_Work task_
Review the listing and copy each line that holds the word "logo".
=== Begin Enclosure ===
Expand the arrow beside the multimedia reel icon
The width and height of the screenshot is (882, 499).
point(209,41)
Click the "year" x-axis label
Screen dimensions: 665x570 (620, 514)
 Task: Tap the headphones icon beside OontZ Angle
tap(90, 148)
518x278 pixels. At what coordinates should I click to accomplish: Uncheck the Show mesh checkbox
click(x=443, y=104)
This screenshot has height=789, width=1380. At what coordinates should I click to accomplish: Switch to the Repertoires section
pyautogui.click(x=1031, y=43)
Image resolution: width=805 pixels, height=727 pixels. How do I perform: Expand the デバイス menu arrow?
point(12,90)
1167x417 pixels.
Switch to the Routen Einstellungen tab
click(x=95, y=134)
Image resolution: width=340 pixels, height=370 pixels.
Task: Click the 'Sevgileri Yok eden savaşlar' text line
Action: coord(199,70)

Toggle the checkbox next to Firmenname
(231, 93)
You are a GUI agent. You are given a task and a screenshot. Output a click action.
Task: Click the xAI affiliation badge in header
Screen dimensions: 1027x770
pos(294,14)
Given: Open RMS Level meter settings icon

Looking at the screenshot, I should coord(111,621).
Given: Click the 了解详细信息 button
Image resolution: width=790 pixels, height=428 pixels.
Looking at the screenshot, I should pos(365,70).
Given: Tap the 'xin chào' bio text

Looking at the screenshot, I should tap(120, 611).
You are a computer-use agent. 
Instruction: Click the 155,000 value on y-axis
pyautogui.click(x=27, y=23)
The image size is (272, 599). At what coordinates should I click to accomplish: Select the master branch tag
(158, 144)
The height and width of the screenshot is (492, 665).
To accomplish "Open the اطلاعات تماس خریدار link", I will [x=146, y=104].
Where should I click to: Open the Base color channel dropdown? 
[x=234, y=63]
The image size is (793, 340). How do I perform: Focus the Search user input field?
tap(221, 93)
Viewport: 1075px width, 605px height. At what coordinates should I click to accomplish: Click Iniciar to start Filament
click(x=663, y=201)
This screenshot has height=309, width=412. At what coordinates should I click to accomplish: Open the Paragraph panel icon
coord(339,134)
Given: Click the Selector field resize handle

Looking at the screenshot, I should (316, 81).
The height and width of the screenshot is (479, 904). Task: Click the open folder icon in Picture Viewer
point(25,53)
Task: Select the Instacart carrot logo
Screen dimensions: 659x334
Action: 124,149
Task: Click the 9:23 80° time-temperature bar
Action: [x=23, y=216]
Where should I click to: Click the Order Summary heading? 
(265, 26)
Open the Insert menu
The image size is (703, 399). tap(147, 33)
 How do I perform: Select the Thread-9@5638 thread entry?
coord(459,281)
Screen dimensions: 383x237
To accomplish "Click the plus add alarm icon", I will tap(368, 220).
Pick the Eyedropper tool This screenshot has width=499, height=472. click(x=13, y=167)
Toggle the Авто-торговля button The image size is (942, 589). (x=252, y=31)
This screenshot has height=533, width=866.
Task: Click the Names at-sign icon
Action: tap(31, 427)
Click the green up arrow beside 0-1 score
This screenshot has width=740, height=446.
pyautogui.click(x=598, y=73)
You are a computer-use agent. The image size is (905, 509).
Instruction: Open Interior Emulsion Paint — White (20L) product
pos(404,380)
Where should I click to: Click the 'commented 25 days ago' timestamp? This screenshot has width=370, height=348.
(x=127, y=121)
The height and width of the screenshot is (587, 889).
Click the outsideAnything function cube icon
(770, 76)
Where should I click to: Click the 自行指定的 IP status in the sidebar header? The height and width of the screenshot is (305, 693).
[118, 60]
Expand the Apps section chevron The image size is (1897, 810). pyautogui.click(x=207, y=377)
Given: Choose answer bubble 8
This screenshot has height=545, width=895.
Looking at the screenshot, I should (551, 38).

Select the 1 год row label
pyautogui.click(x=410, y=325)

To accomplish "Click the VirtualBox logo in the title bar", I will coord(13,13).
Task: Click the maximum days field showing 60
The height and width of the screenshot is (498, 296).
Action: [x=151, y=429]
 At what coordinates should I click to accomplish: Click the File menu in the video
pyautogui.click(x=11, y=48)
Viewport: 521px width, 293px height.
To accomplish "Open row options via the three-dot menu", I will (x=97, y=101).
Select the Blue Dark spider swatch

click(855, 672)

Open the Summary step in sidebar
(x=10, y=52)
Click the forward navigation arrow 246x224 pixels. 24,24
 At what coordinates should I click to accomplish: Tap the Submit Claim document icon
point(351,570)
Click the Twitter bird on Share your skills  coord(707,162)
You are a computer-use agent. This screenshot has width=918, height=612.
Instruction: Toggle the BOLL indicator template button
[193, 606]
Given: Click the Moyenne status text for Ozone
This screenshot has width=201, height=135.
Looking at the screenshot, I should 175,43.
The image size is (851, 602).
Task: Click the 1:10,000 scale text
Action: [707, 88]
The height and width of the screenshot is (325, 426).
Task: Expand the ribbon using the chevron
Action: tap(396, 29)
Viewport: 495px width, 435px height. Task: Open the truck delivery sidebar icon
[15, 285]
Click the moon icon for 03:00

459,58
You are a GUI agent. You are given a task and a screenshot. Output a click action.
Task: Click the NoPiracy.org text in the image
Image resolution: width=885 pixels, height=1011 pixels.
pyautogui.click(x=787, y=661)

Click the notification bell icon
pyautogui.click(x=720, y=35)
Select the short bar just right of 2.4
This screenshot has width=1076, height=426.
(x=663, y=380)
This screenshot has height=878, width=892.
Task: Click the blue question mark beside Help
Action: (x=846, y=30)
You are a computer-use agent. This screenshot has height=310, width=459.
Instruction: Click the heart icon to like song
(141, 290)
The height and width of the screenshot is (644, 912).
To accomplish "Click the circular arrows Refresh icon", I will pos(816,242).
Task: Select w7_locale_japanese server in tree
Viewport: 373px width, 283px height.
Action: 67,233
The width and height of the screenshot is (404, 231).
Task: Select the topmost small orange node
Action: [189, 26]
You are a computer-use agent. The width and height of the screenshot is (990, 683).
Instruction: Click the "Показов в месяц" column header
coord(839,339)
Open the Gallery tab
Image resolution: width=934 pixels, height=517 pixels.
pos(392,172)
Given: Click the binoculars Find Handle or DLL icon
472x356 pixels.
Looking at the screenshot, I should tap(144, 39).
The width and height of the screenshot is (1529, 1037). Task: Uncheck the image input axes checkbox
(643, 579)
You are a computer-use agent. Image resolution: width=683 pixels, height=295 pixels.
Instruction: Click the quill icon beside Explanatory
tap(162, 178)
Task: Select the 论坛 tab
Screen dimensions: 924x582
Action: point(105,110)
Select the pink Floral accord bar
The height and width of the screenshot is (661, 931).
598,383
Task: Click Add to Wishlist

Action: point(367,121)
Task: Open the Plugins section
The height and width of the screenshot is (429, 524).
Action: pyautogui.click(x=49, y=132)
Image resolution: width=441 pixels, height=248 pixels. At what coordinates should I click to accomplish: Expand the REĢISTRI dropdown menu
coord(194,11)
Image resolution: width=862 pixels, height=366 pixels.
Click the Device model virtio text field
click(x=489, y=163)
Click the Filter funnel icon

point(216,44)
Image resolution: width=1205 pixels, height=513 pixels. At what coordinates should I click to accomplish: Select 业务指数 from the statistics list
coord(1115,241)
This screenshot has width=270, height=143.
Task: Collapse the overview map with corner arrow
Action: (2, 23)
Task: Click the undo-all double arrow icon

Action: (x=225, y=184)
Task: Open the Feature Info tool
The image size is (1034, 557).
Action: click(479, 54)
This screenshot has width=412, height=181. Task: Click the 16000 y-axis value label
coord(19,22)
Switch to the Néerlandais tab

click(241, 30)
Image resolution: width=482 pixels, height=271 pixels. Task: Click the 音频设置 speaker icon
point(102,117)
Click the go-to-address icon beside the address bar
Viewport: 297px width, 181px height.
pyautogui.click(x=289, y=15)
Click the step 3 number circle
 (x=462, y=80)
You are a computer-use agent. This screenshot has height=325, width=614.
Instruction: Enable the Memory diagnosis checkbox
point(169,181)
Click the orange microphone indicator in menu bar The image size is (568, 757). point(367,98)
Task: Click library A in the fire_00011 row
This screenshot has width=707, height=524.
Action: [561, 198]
=== End Enclosure ===
_Answer to this problem_
Task: Select the Instacart carrot logo
To accomplish "Click the VirtualBox logo in the title bar", I will coord(13,13).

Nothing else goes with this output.